Ce mécanisme mérite d’être suivi de près. En effet, une fois enclenché il se répand et nourrit une hausse des prix qui se généralise rapidement.
Une seconde métrique est particulièrement sensible dans le contexte actuel, le coût de l’énergie. La mise en œuvre hâtive de la transition énergétique semble vouloir pénaliser les énergies fossiles alors même qu’elles s’avèrent encore indispensables. Tandis que le recours au nucléaire semble encore très hésitant, la baisse brutale des investissements d’exploration ne peut que favoriser un renchérissement des cours du pétrole et du gaz d’autant que la contribution des énergies alternatives semble, à l’usage, avoir été surestimée. De ce fait, le coût de l’énergie pourrait continuer d’augmenter dans les mois, voire les années, à venir.
La hausse probable des salaires et des cours du pétrole devrait encourager une tendance ascendante des prix de nombreux produits et services.
Cette situation est sans doute moins marquée en Europe qu’aux Etats-Unis où la hausse des taux devrait être plus rapprochée et plus significative.
Ce mouvement est à l’origine d’une forte rotation sectorielle. Les valeurs fortement valorisées du fait de leur croissance élevée et les sociétés très endettées sont les plus pénalisées par la hausse des taux. A l’inverse, les valeurs cycliques et les sociétés liées aux matières premières s’apprécient.

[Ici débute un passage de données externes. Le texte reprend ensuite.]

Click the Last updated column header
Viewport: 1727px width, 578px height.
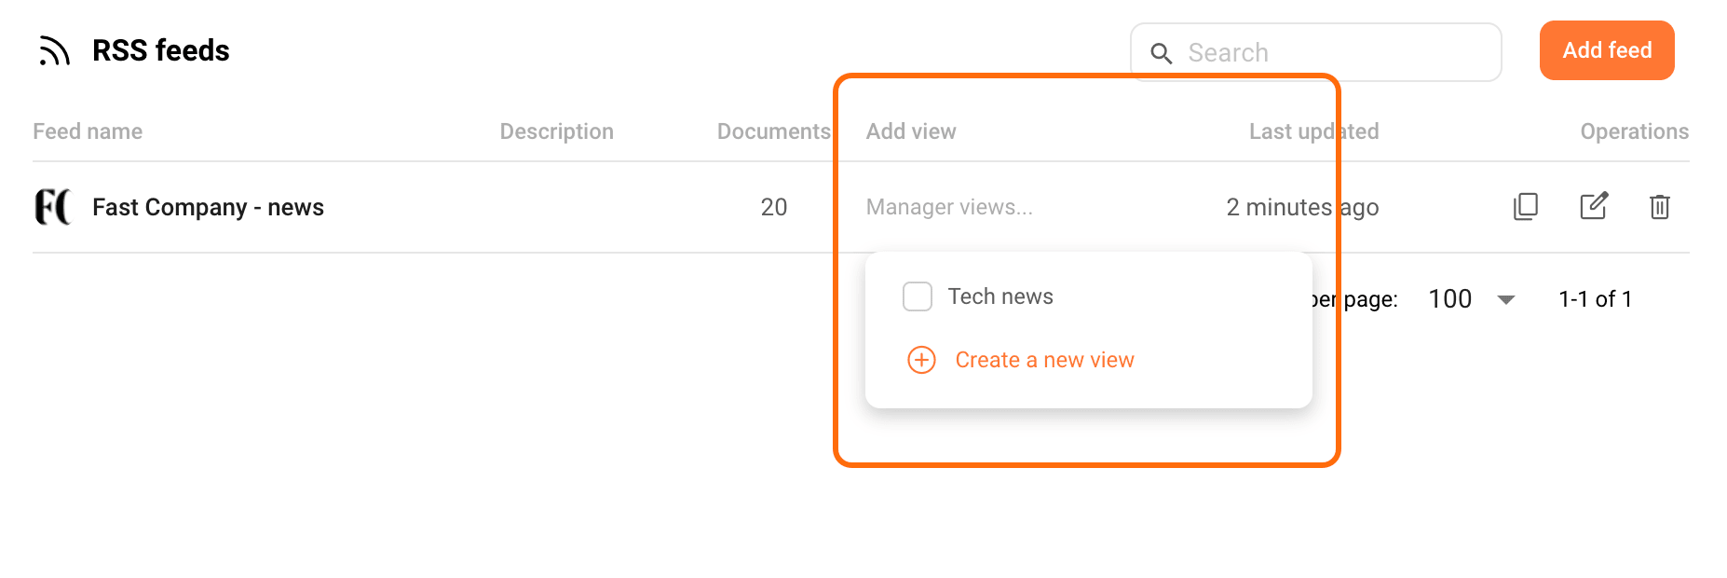pos(1313,131)
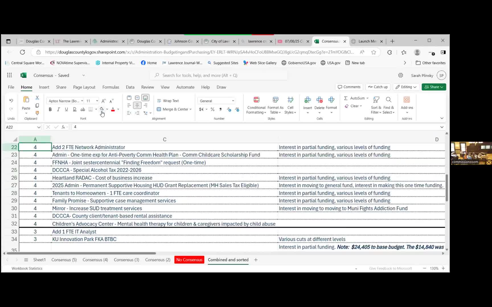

Cependant, cette réaction pourrait n’être que temporaire, soit pour des raisons de fond, du fait d’une croissance qui s’essoufflerait, incitant la FED à revoir l’ampleur et le calendrier de ses interventions, soit pour des raisons de marché, les grandes valeurs technologiques américaines (GAFAM) devenant des valeurs refuge du fait de leur toute-puissance, renforcée par les tensions avec la Chine, et de leur solidité adossée à une trésorerie gigantesque.
L’Europe est moins exposée à la hausse des prix et moins avancée dans le cycle économique que l’Amérique. Elle continue néanmoins d’être tributaire des tendances imprimées par Wall Street qui demeure le marché dominant.